‘Don’t play games with it’
Forecasters warn monstrous storm could hesitate offshore, punishing larger area
Communities along the Southeastern coast buttoned up against the onslaught of Hurricane Florence as forecasters Wednesday warned that the monster storm could hesitate just offshore for days — punishing a longer stretch of coastline harder than previously feared —before pushing inland over the weekend.
In a videotaped message from the White House, President Donald Trump said the government is fully prepared for Florence but urged people to “get out of its way.”
“Don’t play games with it. It’s a big one,” he said.
The National Hurricane Center’s projected track had Florence hovering off the southern North Carolina coast from Thursday night until landfall Saturday morning or so, about a day later than previously expected.

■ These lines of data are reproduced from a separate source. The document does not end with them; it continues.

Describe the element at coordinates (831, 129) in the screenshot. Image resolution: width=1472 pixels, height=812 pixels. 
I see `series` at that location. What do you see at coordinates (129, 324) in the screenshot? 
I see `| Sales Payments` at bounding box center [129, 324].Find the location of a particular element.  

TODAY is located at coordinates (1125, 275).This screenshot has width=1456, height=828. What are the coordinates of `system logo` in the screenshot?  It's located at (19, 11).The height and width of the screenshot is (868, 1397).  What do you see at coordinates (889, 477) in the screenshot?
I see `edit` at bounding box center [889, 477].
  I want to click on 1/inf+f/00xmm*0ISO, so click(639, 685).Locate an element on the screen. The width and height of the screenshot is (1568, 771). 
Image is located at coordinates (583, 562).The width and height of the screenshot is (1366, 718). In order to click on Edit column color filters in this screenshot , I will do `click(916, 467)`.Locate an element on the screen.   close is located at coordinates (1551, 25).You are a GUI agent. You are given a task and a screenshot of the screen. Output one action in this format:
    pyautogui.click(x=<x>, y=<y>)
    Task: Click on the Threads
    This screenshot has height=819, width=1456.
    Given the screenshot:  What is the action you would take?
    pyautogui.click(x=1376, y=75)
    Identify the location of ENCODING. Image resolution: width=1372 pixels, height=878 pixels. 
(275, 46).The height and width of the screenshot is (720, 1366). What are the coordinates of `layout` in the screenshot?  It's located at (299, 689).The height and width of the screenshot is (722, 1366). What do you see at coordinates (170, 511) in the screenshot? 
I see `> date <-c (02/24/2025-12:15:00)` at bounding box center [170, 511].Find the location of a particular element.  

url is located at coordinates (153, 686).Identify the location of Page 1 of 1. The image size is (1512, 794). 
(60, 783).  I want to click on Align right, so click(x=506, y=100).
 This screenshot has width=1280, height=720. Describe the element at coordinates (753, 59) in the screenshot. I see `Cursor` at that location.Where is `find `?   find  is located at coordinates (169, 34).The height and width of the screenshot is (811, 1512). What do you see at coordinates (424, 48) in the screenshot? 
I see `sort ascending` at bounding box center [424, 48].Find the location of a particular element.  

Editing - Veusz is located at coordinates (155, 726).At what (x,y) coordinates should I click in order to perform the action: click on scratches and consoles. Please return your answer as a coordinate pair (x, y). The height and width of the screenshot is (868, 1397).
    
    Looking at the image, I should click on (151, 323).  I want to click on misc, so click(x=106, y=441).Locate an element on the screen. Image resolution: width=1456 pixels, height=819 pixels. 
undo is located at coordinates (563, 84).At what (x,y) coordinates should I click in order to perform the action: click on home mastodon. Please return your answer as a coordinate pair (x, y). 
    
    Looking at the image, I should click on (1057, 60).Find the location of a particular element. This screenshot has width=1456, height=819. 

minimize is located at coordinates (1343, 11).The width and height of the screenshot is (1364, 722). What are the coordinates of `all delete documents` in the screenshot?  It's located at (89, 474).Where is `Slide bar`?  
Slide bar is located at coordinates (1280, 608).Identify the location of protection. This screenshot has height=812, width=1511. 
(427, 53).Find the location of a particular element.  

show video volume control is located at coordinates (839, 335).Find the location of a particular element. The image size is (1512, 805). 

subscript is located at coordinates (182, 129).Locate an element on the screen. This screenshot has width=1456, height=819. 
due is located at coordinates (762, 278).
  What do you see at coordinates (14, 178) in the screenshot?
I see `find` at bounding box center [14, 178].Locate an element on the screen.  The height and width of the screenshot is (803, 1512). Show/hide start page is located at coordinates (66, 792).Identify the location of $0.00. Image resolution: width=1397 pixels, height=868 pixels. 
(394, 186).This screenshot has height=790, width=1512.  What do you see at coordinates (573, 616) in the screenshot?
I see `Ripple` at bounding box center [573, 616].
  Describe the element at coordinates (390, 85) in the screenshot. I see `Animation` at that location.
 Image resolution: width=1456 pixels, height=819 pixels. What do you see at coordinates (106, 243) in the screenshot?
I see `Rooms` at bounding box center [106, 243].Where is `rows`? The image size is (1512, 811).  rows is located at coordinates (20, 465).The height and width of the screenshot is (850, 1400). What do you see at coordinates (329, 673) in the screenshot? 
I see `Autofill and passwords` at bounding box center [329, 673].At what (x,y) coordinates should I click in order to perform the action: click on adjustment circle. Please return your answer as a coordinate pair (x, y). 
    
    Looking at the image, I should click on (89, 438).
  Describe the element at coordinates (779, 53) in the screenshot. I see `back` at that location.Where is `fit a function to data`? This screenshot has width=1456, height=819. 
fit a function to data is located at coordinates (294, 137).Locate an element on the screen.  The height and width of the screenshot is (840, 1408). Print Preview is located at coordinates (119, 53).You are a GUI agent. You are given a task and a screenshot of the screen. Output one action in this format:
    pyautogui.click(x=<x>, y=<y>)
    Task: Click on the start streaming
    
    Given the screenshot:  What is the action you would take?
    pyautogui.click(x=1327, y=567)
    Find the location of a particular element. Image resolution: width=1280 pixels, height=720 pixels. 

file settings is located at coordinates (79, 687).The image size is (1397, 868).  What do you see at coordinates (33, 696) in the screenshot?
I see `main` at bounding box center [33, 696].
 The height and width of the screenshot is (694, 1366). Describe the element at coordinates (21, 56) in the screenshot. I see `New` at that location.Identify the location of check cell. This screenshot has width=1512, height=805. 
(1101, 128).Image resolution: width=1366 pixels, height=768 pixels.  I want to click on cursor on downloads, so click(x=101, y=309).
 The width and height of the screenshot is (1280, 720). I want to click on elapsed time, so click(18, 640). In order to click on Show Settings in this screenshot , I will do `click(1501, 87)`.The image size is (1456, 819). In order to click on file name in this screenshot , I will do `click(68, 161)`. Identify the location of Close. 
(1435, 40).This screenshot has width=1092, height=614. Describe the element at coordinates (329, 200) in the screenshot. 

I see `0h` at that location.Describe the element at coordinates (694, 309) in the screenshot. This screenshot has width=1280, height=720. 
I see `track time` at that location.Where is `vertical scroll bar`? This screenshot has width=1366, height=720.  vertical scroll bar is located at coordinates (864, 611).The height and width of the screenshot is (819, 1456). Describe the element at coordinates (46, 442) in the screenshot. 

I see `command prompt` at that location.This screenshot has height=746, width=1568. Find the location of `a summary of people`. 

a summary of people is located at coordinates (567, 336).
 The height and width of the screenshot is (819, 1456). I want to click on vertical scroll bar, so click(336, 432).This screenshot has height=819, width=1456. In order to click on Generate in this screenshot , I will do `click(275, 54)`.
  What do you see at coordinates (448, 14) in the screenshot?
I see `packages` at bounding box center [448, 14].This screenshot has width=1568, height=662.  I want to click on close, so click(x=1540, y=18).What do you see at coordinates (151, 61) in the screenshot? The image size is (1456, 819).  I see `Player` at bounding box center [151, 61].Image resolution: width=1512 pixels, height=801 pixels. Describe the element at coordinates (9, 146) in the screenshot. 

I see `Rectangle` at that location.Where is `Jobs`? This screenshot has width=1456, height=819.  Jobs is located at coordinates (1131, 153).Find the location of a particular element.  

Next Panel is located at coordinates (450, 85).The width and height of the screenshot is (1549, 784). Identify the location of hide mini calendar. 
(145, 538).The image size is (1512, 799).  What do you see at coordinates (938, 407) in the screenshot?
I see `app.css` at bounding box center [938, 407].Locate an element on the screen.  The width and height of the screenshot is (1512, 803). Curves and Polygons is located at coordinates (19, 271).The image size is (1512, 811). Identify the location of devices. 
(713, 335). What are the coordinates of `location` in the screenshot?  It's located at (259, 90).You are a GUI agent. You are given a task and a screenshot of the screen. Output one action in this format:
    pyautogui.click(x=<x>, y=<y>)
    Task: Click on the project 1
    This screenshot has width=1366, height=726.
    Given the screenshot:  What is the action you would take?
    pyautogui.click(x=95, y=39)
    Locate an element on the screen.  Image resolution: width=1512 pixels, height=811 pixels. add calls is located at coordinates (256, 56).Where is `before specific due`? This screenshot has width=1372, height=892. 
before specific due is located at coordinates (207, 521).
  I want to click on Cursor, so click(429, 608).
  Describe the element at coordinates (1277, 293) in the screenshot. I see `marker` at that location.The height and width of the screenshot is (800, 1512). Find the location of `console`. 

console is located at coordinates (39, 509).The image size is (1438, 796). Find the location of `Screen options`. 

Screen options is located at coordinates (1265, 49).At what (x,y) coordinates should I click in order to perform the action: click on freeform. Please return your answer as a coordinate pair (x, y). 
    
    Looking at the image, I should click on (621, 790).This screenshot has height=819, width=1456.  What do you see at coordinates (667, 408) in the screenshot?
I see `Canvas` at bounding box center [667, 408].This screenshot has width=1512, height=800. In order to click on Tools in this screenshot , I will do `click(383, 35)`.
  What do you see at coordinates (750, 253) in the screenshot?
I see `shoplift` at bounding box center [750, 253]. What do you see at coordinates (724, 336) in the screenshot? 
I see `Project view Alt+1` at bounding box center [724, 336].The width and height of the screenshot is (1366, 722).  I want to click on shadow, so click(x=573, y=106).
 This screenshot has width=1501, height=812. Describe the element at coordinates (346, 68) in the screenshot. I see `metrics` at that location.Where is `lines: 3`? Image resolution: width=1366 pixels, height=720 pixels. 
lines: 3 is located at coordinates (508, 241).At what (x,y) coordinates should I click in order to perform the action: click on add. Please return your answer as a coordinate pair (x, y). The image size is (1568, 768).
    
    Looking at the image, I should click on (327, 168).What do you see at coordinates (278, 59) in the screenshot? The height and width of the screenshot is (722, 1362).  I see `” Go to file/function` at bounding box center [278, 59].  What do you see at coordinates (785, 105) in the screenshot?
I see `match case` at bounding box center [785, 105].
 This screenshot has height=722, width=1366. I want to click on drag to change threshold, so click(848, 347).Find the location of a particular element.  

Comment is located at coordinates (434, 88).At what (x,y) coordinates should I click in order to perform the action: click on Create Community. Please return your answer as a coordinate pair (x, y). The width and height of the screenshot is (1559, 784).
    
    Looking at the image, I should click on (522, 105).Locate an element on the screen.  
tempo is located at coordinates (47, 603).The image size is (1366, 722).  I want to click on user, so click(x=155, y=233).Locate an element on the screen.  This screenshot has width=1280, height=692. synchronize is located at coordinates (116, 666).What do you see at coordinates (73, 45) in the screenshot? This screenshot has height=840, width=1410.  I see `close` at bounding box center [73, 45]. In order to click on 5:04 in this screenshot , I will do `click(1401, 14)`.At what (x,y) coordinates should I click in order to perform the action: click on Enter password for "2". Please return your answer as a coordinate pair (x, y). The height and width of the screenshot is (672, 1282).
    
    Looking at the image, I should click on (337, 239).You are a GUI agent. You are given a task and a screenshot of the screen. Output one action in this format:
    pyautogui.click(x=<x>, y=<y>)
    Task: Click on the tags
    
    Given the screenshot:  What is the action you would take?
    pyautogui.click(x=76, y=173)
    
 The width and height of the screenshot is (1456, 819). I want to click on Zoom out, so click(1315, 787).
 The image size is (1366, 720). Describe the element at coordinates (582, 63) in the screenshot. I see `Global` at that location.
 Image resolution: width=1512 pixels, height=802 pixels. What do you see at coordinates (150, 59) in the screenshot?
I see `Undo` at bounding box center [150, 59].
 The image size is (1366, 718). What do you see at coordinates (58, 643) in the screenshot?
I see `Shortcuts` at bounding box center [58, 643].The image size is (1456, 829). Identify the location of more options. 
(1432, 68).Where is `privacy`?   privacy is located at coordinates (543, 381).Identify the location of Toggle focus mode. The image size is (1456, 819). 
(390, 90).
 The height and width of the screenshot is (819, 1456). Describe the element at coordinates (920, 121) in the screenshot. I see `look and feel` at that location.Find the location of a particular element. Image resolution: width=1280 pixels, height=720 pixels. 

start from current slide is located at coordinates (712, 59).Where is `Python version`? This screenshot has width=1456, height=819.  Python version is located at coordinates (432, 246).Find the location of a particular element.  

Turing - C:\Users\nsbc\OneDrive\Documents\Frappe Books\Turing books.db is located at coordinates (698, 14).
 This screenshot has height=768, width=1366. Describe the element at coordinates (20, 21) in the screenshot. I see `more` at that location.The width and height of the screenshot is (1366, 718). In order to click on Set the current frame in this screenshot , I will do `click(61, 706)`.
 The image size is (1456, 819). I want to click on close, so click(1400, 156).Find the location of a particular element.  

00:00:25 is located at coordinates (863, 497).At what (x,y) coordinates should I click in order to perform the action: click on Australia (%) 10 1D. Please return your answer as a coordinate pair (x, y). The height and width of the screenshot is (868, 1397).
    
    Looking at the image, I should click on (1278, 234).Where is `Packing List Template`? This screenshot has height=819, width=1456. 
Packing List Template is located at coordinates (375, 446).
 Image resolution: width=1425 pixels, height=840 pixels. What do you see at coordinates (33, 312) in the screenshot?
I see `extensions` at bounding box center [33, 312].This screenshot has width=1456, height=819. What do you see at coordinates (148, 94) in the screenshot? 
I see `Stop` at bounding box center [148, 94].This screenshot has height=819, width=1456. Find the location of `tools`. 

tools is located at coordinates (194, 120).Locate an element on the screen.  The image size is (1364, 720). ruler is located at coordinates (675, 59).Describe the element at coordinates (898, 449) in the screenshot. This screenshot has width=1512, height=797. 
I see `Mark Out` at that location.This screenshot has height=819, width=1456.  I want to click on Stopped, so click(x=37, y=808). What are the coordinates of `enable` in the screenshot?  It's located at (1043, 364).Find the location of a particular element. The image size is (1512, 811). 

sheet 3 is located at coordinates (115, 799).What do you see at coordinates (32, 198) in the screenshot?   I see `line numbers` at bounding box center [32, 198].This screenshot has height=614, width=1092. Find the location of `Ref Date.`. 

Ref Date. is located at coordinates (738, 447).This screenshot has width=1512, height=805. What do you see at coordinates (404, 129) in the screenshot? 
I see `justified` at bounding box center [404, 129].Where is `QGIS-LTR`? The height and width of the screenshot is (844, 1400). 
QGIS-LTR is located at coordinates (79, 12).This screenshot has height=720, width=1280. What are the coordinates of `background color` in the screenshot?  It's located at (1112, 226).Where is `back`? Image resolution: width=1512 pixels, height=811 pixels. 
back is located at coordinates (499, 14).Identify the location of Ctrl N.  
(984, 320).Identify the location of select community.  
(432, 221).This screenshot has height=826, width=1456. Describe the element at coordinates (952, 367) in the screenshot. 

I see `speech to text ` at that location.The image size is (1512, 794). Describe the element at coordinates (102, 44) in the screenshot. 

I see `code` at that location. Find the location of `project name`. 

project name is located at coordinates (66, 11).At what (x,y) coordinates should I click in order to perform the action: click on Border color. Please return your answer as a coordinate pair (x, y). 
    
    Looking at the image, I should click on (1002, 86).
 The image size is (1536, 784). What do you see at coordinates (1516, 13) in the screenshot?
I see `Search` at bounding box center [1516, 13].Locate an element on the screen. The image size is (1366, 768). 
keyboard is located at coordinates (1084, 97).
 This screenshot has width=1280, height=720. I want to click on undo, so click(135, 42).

The track also shifted somewhat south and west, throwing Georgia into peril as Florence moves inland.
The overall trend is “exceptionally bad news,” said University of Miami hurricane researcher Brian McNoldy, since it “smears a landfall out over hundreds of miles of coastline, most notably the storm surge.”
Waves 83 feet high were measured near the eye of Florence, according to a tweet from the National Hurricane Center. But that was out in the open ocean, where deeper water means bigger waves.
“This is not going to be a glancing blow,” warned Jeff Byard, an administrator with the Federal
Emergency Management Agency. “This is going to be a Mike Tyson punch to the Carolina coast.”
As of Tuesday, about 1.7 million people in North and South Carolina and Virginia were under warnings to evacuate the coast, and hurricane watches and warnings extended across an area with about 5.4 million residents. Cars and trucks full of
people and belongings streamed inland.
If some of the computer projections hold, “it’s going to come roaring up to the coast Thursday night and say, ‘I’m not sure I really want to do this, and I’ll just take a tour of the coast and decide where I want to go inland,”’ said Jeff Masters, meteorology director of the private Weather Underground forecasting
service.
Florence could strengthen some over open water and then weaken as it nears land, but the difference won’t make it any less dangerous, forecaster Stacy Stewart wrote in a National Hurricane Center discussion.
For many of those under evacuation orders, getting out of harm’s way has proved difficult, as airlines cancelled flights and
motorists had a hard time finding gas.
Florence is the most dangerous of three tropical systems in the Atlantic. Tropical Storm Isaac was expected to pass south of Puerto Rico, Haiti, the Dominican Republic and Cuba, while Hurricane Helene was moving northward away from land. Forecasters also were tracking two other disturbances.